É uma figura jurídica prevista na legislação italiana para empresas que, mesmo sem responsabilidade penal direta, beneficiam de atividades ilegais cometidas por terceiros em sua representação. A administração judicial tem como objetivo interromper estas práticas e promover reformas internas. A medida pode durar até dois anos, sendo suspensa se houver provas de cumprimento efetivo das exigências impostas.
Uma tendência que se repete
O caso da Loro Piana insere-se numa tendência crescente de escrutínio sobre a indústria do luxo em Itália. Desde 2023, outras quatro marcas foram alvo de medidas semelhantes:
– A Dior, também pertencente à LVMH, foi colocada sob administração judicial em 2024, depois de se apurar que vários dos seus fornecedores operavam com trabalhadores em situação irregular. A marca implementou um plano de correção e viu a medida ser levantada em 2025.
– Já a Valentino foi visada em maio deste ano, após se verificar que parte da produção era realizada por uma rede de ateliers ilegais na periferia de Roma, com salários abaixo do mínimo legal e ausência de contratos de trabalho.
– A Giorgio Armani enfrentou o mesmo tipo de ação judicial no final de 2024, sendo obrigada a reformular os seus processos de verificação de fornecedores. O caso foi considerado exemplar pela rapidez com que a casa implementou mudanças — e a vigilância foi suspensa seis meses depois.
– Mais antigo, o caso da Alviero Martini serviu de precedente. A marca foi colocada sob supervisão em 2023 e encerrou o processo com sucesso, depois de provas de conformidade demonstradas ao fim de um ano.
Segundo o Business of Fashion, estes episódios revelam que a terceirização excessiva — e muitas vezes opaca — continua a ser o elo mais frágil da produção de luxo em Itália, mesmo em casas com certificações e códigos de conduta internos.
Loro Piana - Um embaraço para a LVMH
A Loro Piana é uma das marcas mais discretas e valorizadas do portefólio da LVMH. Representa o luxo silencioso, livre de logótipos, alicerçado na qualidade extrema dos materiais e no savoir-faire quase invisível da costura perfeita. Este escândalo fere esse posicionamento — e coloca pressão sobre o novo CEO, Frédéric Arnault, nomeado em março de 2025.

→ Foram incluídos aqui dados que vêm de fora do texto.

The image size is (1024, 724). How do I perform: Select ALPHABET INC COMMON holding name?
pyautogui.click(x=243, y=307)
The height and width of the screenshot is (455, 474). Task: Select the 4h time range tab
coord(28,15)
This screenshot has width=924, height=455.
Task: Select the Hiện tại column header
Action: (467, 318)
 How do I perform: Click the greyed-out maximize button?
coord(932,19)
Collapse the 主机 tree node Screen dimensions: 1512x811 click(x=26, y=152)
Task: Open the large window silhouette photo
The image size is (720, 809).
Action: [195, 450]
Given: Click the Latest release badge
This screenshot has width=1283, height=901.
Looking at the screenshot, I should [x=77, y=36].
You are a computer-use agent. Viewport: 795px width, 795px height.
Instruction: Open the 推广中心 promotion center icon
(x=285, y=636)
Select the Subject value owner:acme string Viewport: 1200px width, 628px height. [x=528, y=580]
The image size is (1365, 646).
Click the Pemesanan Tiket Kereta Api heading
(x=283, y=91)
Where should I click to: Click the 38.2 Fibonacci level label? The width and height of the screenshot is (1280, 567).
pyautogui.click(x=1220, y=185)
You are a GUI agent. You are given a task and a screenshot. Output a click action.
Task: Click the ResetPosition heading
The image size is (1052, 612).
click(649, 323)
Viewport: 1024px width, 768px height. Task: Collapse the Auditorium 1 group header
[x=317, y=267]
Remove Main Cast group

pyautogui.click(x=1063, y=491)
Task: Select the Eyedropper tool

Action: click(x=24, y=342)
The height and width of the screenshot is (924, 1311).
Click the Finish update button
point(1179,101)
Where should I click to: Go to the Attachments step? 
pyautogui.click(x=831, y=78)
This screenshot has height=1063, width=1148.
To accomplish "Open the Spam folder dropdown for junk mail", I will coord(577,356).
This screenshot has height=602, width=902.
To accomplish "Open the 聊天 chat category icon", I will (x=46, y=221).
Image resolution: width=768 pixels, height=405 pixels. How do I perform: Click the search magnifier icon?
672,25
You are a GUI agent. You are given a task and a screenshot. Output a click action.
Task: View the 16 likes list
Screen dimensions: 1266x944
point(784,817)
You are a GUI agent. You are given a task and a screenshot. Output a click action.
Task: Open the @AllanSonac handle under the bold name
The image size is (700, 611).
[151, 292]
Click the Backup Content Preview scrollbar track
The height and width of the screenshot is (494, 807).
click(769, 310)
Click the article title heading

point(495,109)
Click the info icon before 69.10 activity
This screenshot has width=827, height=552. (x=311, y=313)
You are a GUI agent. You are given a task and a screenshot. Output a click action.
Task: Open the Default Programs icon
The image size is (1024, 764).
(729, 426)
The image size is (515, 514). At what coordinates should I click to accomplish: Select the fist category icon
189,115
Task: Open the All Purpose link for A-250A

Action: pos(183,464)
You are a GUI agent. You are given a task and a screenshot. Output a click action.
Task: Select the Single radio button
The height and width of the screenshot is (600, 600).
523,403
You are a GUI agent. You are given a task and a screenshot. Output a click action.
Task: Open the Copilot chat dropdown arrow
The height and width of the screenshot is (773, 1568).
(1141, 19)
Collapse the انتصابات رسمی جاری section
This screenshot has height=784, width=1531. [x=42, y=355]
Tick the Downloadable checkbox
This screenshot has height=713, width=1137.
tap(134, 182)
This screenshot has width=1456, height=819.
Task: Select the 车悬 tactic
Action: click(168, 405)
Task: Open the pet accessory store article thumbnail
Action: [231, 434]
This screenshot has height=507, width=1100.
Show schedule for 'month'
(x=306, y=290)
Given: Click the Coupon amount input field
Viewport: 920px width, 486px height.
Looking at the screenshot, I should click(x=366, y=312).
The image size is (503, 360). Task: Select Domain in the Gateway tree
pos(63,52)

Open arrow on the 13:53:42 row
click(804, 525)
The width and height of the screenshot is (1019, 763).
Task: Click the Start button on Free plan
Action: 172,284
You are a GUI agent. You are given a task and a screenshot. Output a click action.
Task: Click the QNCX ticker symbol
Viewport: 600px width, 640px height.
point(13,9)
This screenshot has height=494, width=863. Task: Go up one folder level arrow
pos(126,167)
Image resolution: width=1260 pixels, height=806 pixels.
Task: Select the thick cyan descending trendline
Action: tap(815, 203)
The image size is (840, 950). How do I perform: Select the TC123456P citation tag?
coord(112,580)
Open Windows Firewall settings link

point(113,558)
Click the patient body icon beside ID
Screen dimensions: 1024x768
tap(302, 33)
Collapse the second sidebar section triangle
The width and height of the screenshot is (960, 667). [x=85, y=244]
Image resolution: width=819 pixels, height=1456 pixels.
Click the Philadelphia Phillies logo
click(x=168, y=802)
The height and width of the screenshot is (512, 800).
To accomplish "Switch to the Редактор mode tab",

A WWD confirmou que o administrador judicial designado já iniciou funções, com poderes para acompanhar os fluxos operacionais e impor reformas estruturais. Espera-se que a marca publique um relatório de progresso no final de setembro, sendo possível que, caso cumpra as exigências legais, a medida seja suspensa antes do prazo previsto.
Mais que a reputação de uma marca, está em jogo a credibilidade de todo um setor que se tem apresentado como exemplo de produção ética e sustentável. Para os consumidores mais atentos, sobretudo as novas gerações, esta é uma oportunidade para exigir transparência real. A retórica de exclusividade, refinamento e consciência ética só será credível se for acompanhada por uma vigilância séria sobre todos os elos da cadeia. Num momento em que o “Made in Italy” continua a ser uma bandeira de excelência, resta saber se os compromissos assumidos pela indústria se traduzem em ações — ou apenas em silêncio bem gerido.